### WHAT YOU WILL DO
An exact copy of all the entries is what is needed here.

**** SOURCE MATERIAL

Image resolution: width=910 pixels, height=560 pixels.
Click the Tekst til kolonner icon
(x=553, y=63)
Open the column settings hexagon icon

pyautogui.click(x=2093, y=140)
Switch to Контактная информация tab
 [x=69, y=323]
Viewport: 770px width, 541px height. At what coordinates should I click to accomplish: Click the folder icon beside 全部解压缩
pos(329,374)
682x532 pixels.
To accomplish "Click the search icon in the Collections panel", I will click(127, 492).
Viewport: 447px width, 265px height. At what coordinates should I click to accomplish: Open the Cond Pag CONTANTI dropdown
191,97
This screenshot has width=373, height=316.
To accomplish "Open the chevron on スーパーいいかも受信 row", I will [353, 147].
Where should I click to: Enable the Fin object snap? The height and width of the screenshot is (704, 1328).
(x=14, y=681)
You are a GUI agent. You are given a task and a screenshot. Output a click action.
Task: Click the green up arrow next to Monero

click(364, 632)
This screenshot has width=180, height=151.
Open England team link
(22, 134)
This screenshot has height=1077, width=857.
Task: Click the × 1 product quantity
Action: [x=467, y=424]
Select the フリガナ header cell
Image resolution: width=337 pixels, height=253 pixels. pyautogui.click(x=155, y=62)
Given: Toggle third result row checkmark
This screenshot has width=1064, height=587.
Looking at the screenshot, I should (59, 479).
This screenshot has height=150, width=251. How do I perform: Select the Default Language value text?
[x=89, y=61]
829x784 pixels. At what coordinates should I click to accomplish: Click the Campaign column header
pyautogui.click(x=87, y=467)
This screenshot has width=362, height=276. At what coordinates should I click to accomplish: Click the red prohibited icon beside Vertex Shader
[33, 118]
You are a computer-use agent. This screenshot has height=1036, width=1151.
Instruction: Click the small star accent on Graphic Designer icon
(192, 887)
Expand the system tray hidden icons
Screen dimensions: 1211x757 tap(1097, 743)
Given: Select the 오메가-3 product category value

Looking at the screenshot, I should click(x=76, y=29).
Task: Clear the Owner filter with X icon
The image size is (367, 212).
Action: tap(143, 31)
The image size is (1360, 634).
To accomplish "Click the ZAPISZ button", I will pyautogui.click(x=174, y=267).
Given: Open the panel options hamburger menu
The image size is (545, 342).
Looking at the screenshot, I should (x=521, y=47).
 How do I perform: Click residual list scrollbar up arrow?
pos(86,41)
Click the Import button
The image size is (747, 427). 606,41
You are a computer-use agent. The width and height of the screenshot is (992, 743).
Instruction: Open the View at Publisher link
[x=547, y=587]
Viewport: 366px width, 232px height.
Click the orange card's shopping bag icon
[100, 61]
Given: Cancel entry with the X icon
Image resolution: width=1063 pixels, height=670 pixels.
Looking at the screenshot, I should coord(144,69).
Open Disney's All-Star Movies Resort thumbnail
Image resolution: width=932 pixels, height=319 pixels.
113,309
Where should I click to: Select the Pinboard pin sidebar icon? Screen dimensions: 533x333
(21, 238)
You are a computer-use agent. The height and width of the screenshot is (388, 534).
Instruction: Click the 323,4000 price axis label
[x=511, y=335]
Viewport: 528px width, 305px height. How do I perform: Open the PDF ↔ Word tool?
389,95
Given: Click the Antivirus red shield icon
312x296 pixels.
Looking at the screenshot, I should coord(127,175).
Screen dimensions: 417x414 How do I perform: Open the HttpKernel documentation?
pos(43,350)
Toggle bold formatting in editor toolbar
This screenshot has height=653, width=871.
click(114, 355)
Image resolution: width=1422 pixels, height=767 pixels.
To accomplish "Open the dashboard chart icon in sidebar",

********

### EXERCISE RESPONSE
Image resolution: width=910 pixels, height=560 pixels.
Click the Tekst til kolonner icon
(x=553, y=63)
Open the column settings hexagon icon

pyautogui.click(x=2093, y=140)
Switch to Контактная информация tab
 [x=69, y=323]
Viewport: 770px width, 541px height. At what coordinates should I click to accomplish: Click the folder icon beside 全部解压缩
pos(329,374)
682x532 pixels.
To accomplish "Click the search icon in the Collections panel", I will click(127, 492).
Viewport: 447px width, 265px height. At what coordinates should I click to accomplish: Open the Cond Pag CONTANTI dropdown
191,97
This screenshot has width=373, height=316.
To accomplish "Open the chevron on スーパーいいかも受信 row", I will [353, 147].
Where should I click to: Enable the Fin object snap? The height and width of the screenshot is (704, 1328).
(x=14, y=681)
You are a GUI agent. You are given a task and a screenshot. Output a click action.
Task: Click the green up arrow next to Monero

click(364, 632)
This screenshot has width=180, height=151.
Open England team link
(22, 134)
This screenshot has height=1077, width=857.
Task: Click the × 1 product quantity
Action: [x=467, y=424]
Select the フリガナ header cell
Image resolution: width=337 pixels, height=253 pixels. pyautogui.click(x=155, y=62)
Given: Toggle third result row checkmark
This screenshot has width=1064, height=587.
Looking at the screenshot, I should (59, 479).
This screenshot has height=150, width=251. How do I perform: Select the Default Language value text?
[x=89, y=61]
829x784 pixels. At what coordinates should I click to accomplish: Click the Campaign column header
pyautogui.click(x=87, y=467)
This screenshot has width=362, height=276. At what coordinates should I click to accomplish: Click the red prohibited icon beside Vertex Shader
[33, 118]
You are a computer-use agent. This screenshot has height=1036, width=1151.
Instruction: Click the small star accent on Graphic Designer icon
(192, 887)
Expand the system tray hidden icons
Screen dimensions: 1211x757 tap(1097, 743)
Given: Select the 오메가-3 product category value

Looking at the screenshot, I should click(x=76, y=29).
Task: Clear the Owner filter with X icon
The image size is (367, 212).
Action: tap(143, 31)
The image size is (1360, 634).
To accomplish "Click the ZAPISZ button", I will pyautogui.click(x=174, y=267).
Given: Open the panel options hamburger menu
The image size is (545, 342).
Looking at the screenshot, I should (x=521, y=47).
 How do I perform: Click residual list scrollbar up arrow?
pos(86,41)
Click the Import button
The image size is (747, 427). 606,41
You are a computer-use agent. The width and height of the screenshot is (992, 743).
Instruction: Open the View at Publisher link
[x=547, y=587]
Viewport: 366px width, 232px height.
Click the orange card's shopping bag icon
[100, 61]
Given: Cancel entry with the X icon
Image resolution: width=1063 pixels, height=670 pixels.
Looking at the screenshot, I should coord(144,69).
Open Disney's All-Star Movies Resort thumbnail
Image resolution: width=932 pixels, height=319 pixels.
113,309
Where should I click to: Select the Pinboard pin sidebar icon? Screen dimensions: 533x333
(21, 238)
You are a computer-use agent. The height and width of the screenshot is (388, 534).
Instruction: Click the 323,4000 price axis label
[x=511, y=335]
Viewport: 528px width, 305px height. How do I perform: Open the PDF ↔ Word tool?
389,95
Given: Click the Antivirus red shield icon
312x296 pixels.
Looking at the screenshot, I should coord(127,175).
Screen dimensions: 417x414 How do I perform: Open the HttpKernel documentation?
pos(43,350)
Toggle bold formatting in editor toolbar
This screenshot has height=653, width=871.
click(114, 355)
Image resolution: width=1422 pixels, height=767 pixels.
To accomplish "Open the dashboard chart icon in sidebar",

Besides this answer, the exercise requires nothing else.